O vice-presidente, general Hamilton Mourão, afirmou ue o ex-deputado Jean Wyllys (PSOL-RJ) deveria ter ficado no Brasil e acreditado na "lei, na política e na polícia" brasileiras; "Nosso governo não tem política para perseguir minorias, esse não é o jeito que nós nos comportamos", disse; o parlamentar já foi alvo de um processo impetrado no Judiciário do Rio pelo presidente Jair Bolsonaro por calúnia e difamação, mas foi considerado inocente pelo TJ-RJ

Mourão: governo deveria proteger Jean Wyllys
Mourão: governo deveria proteger Jean Wyllys (Foto: Esq.: Marcelo Camargo - ABR / Dir.: Cleia Viana - Câmara)

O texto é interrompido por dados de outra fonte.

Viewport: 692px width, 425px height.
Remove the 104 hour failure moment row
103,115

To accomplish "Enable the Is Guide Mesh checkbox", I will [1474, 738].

247 - O vice-presidente, general Hamilton Mourão, afirmou nesta terça-feira (9) que o ex-deputado federal Jean Wyllys (PSOL-RJ) deveria ter ficado no Brasil e acreditado na "lei, na política e na polícia" brasileiras.

"Nosso governo não tem política para perseguir minorias, esse não é o jeito que nós nos comportamos", disse Mourão, questionado durante evento em Washington, organizado pelo Brazil Institute, do 'think tank' Wilson Center. 

"Todo mundo que é brasileiro deve continuar no Brasil e deve estar livre de medo. No caso específico de Willys, eu particularmente acho que ele deveria ter continuado e acreditado na nossa lei, política e polícia. Poderíamos protegê-lo", afirmou Mourão.

Em janeiro, Wyllys anunciou que desistiria de assumir seu terceiro mandato na Câmara por causa de ameaças de morte. "Preservar a vida ameaçada é também uma estratégia da luta por dias melhores", escreveu o deputado do PSOL no Twitter, que foi o primeiro parlamentar assumidamente gay a defender a causa LGBT no Congresso Nacional.

O parlamentar já foi alvo de um processo impetrado no Judiciário do Rio pelo presidente Jair Bolsonaro por calúnia e difamação em declarações concedidas ao jornal O Povo, de Fortaleza, mas foi considerado inocente pelo Tribunal de Justiça (TJ-RJ). Na entrevista, publicada em agosto de 2017, Wyllys usa os termos “fascista”, “racista”, “canalha”, “corrupto”, “nepotista”, “boquirroto”, “burro”, “desonesto” e “desqualificado” para suposta referência a Bolsonaro.